Tutto fatto col Milan: “Ma poteva andare all’Inter”

Il Milan ha ormai preso il giovane statunitense cresciuto in Italia, e il suo vecchio allenatore ammette che il ragazzo sarebbe potuto andare a finire all’Inter

Piero Ausilio ha tenuto a lungo d’occhio Yunus Dimoara Musah: già dal 2020, quando il giovane centrocampista ha cominciato a giocare con i grandi nel Valencia, il ds nerazzurro si era dimostrato interessato al prospetto. La vera e propria scintilla è però scoccata ai Mondiali in Qatar, quando Ausilio ha avuto modo di vederlo da vicino.

Pioli accoglie Musah
Pioli (LaPresse) – interlive.it

L’obiettivo a lungo seguito, tuttavia, andrà al Milan. Dopo i primi sette colpi messi a segno nel corso di luglio, i rossoneri hanno infatti chiuso anche Yunus Musah. L’accordo con il Valencia era ormai stato raggiunto già da qualche giorno e si attendeva solo di capire quando lo statunitense sarebbe arrivato o, meglio, ritornato in Italia.
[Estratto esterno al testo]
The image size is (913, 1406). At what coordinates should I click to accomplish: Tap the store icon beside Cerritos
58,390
Il classe 2002, nato a New York, è infatti cresciuto a Castelfranco Veneto dove ha iniziato la propria carriera nel settore giovanile del Giorgione. Poi, nel 2012 si è trasferito con la famiglia a Londra, dove è entrato a far parte dell’Academy dell’Arsenal.

Musah al Milan: “Poteva andare all’Inter, ma meglio così…
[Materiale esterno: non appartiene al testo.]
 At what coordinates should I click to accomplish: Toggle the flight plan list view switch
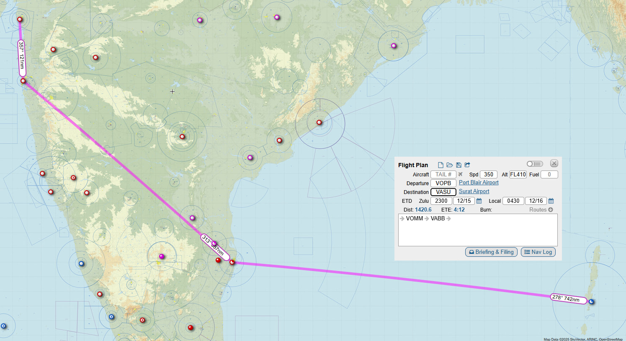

Una sua vecchia conoscenza, Marco Mugnon, allenatore del ragazzo ai tempi del Giorgione, ha parlato a Radio Sportiva dell’arrivo del centrocampista americano al Milan: “So che poteva andare all’Inter, e mi dispiace dato che sono interista, ma da allenatore però sono contentissimo, perché Pioli in questi anni ha fatto un gran lavoro“, ha detto l’intervistato.

Milan: preso Musah, obiettivo di Ausilio
il classe 2002 Yunus Musah (LaPresse) – interlive.it

Non so se andare all’Inter gli avrebbe fatto bene“, ha poi insistito Mugnon. “Ora gli serve un mister che gli dia spazio. E spero abbia preso la scelta giusta. Ovviamente gli auguro tutto il bene di questo mondo“.

Il vecchio allenatore di Musah crede insomma che il ragazzo abbia maggiori possibilità di emergere sotto la guida di Stefano Pioli. Ed è vero che il Milan, in questi ultimi anni, ha mostrato di essere una squadra coraggiosa nel lanciare e dare spazio ai giovani. Non bisogna dunque offendersi per le parole del vecchio mister. Casomai, bisogna fare i complimenti ai cugini che sono riusciti a prendere un giovane molto interessante.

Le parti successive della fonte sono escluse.